------ RECORDS FOR THIS EXERCISE ------

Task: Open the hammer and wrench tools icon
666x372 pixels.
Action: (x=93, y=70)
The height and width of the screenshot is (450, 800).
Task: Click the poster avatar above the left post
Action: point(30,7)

------

An exact reproduction of all the entries above is required.

Task: Open the hammer and wrench tools icon
666x372 pixels.
Action: (x=93, y=70)
The height and width of the screenshot is (450, 800).
Task: Click the poster avatar above the left post
Action: point(30,7)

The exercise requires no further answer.